I'm not surprised that it's happened. Mail Online journalists are subject to an enormous amount of pressure to produce copy and their legal training and that of their managers and the scrutiny of properly qualified lawyers, is not the greatest.

Plus, if it's a problem for them, they can just take it down, which is what MNHQ have done with the original thread.

DailyFailAreABunchOfCunts · 26/04/2016 19:04

Thank you for responding MNHQ. It would be useful to understand if you have any plans to address this with the Daily Mail - or at least if you could confirm whether the OP's permission was sought by the journalist. If not, could you advise if you have made contact with her to warn her about this?

OP posts:
paxillin · 26/04/2016 19:04

Do not click the DM link. It creates revenue for them and they know it is worth their while to feast on other people's grief.

RaeSkywalker · 26/04/2016 19:08

Editors code of conduct (clause 4) on IPSO website:

"In cases involving personal grief or shock, enquiries and approaches must be made with sympathy and discretion and publication handled sensitively. These provisions should not restrict the right to report legal proceedings."

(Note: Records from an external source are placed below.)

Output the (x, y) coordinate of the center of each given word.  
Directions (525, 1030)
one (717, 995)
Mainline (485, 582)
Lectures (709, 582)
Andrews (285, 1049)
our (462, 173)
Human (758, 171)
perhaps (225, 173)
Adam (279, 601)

Well, I don't think the publication has been handled sensitively. I suspect that it's not enough though. The complaint would need to come from MNHQ or the OP from what I understand if it was taken forward.

IPSO website says all other "concerns about taste and decency" should go to the editor of the publication. Brilliant Hmm

RupertPupkin · 26/04/2016 19:25

"It's a totally ghoulish, utterly lazy article."

This. I've used MN for emotional support many times. Usually when I've been at my lowest. If my outpourings (and I've never been through anything as heartbreaking as the OP) had been published in such a mawkish, rubbernecking way I would've been beyond upset.

pigsDOfly · 26/04/2016 19:35

Yes, it's a public forum but that doesn't make it news.

I do wonder if MN, has been a victim of its own success here: or rather, the poster has become a victim of MN's success. MN is know as being somewhere people can get real support when necessary, but at the same time the site has a really high public profile, something posters would do well to remember it seems.

However, no matter how high profile it is, surely, no one would expect their personal problems and grief to suddenly become a news item on the website of a national newspaper. Surely there are limited to what is acceptable, even in the seedy world of the DM.

Maryz · 26/04/2016 19:42

This reply has been deleted

Message withdrawn at poster's request.

thisisnotausername · 26/04/2016 19:52

This reply has been deleted

Message withdrawn at poster's request.

MajorTomatina · 26/04/2016 19:53

twitter.com/ChildDeathHelp/status/725012645800239106

FelicityR313 · 26/04/2016 19:56

www.copyrightservice.co.uk/copyright/p09_fair_use

Well I'm not sure where you're all getting your 10% or 30%, but I see no mention of that here.